▶ _The records_
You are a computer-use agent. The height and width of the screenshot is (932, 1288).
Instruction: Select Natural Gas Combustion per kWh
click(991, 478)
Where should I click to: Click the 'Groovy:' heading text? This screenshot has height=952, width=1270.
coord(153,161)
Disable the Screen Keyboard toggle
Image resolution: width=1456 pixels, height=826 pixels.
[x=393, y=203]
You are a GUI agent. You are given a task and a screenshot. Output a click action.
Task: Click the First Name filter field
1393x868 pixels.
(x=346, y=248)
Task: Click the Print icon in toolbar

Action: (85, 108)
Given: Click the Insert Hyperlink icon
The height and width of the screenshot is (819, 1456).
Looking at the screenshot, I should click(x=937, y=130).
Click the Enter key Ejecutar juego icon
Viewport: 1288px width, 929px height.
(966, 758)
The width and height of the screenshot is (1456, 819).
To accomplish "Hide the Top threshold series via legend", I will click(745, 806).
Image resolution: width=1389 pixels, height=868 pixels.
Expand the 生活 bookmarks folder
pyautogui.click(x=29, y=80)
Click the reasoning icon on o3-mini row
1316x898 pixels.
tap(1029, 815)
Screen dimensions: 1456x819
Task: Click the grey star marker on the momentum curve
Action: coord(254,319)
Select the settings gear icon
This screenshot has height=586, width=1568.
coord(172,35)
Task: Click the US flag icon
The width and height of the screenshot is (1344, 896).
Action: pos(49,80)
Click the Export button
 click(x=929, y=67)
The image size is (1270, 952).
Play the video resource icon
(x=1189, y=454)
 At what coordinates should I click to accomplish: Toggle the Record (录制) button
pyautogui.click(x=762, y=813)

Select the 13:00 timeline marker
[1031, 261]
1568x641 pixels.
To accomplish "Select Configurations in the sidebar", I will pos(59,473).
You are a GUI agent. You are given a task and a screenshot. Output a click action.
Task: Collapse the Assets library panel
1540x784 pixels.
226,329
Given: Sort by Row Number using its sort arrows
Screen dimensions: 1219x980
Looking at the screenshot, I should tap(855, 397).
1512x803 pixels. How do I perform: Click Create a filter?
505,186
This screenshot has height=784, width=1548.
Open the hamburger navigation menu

▶ _Activity_
Return the lines above, from the one containing "Screen dimensions: 1219x980" to the end, exactly as they stand.

▶ _Response box_
Screen dimensions: 1219x980
Looking at the screenshot, I should tap(855, 397).
1512x803 pixels. How do I perform: Click Create a filter?
505,186
This screenshot has height=784, width=1548.
Open the hamburger navigation menu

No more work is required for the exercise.